An interview with state coordinator John Flynn.
1) Why did you decide to become the state coordinator for NetDay
This summer I was doing some research for the Senator that I work for, Gary Peters. The research was on an economic agenda for the state
and part of it called for an education technology improvement bill. While I
was doing that specific data collection I came across an article that
introduced the program called NetDay. In the article their was a passage
that read something like "all but five states in the US are actively
pursuing NetDay activities and the five states that are not (of which
Michigan was one) have functionally decided to secede from the 21st
century" When I read that I couldn't take it: we as a state are a major
manufacturer from cars to chemicals to software. For the rest of the US
or even for this one author to think that we don't care about our students'
education was unthinkable to me. So that day, it was mid-October, I
called the national group and asked them how I could help. they informed
me that there was no one signed on as a coordinator in this state so I
offered my services. Gary (my boss) has been very active in helping me
coordinate and sponsor events. Primarily, the article saying that we as a
state are leading the charge backwards and avoiding the 21st century
was the impetus for my signing on.
2) What's on tap for Michigan for April 19th?
Well, we have been slowly but surely gaining support from companies.
We have had some very good initial support form a company in Madison
Heights called Telecom Technicians Inc. and they have helped do the
training for wiring and offered some technical support and labor. ON the
19th I expect an event in Kalamazoo, Oak Park, Pontiac and Detroit in the
southern part of the state. In the northern part of the state we have
seen interest in East Jordan and Bay City and in the Upper Peninsula in
Marquette. The beauty of NetDay is that it has a very devout group of
vendors that give schools that are ready for an event a wholesale
discount on parts called "kits". So NetDay events can happen whenever
a school is ready. I predict that NetDay will be an ongoing project in the
state of Michigan for some time.
3) All right, how about a pep talk, John?
For the readers in the Northern part of the state I invite you to contact me
if your schools are interested or ready to do some wiring. I have a video
and a manual that I can provide for you to help you get started and I will
provide whatever services I can to you and you school, including some
funding if you are unable to raise the requisite $700 it takes to get the
"kits" I mentioned earlier.
NetDay is a simple project that any group of 10 to 15 concerned parents,
business people and community members can pull off on any Saturday
of the year. I will aide any school that needs help finding a vendor for
parts, raising money, or collecting volunteers in any way I can. NetDay
Michigan is not run out of my office--it is run from your school and your
child's classroom. NetDay is not a single person's posession but an
event for the whole community to own and be proud of. It is helping our kids
enter the information age with confidence and competence.

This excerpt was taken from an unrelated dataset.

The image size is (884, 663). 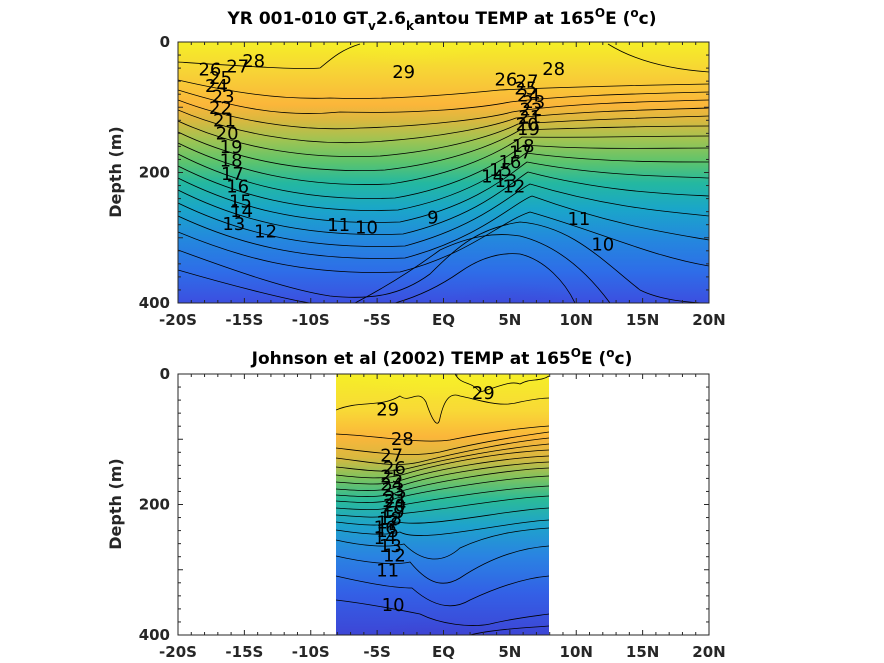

|One of the two "founders" of Netday is John Gage, an old school free speech and anti-war agitator who has "made good" as the Chief Science Officer for Sun Microsystems. Gage purportedly was struck by the Netday idea when in a meeting of the Federal Networking Advisory Commission in April of 1995. The substance of the meeting dealt with vanishing educational funding and the vanishing chances for getting money to network schools. Gage fiddled with some numbers, thought about it terms of what the actual wire costs, and figured that five classrooms and a lab could be wired for $500, a far cry from the conventionally wise figure of $10,000.
Gage's original concept has been refined by a dedicated group and countless volunteers. Netday National has been able to use the Web to enlist volunteers at the state level. Wiring kits are made available through Netday National to the state Netday organizations and volunteers who want to wire their school. and the national organization is committed to delivering these kits for $500 or less.
The strategy, with the help of heavy hitting corporate sponsors like Microsoft, MCI, Cisco, Sun and others, big name support,and a host of technical and unskilled volunteers has worked so far. However, the sheer size and complexity of the task make Netday's ultimate goal: five classrooms and a computer lab in every school in the nation wired to each other and the Internet; anything but certain. The technical problems and many of the financial ones have been solved. What remains to be made is the human connection...
"NetDay is not just about making the wire connections that make network and Internet access a reality. We are making and strengthening the connections between people, both inside and outside the classroom, who share a common goal: to provide the best possible education for our children."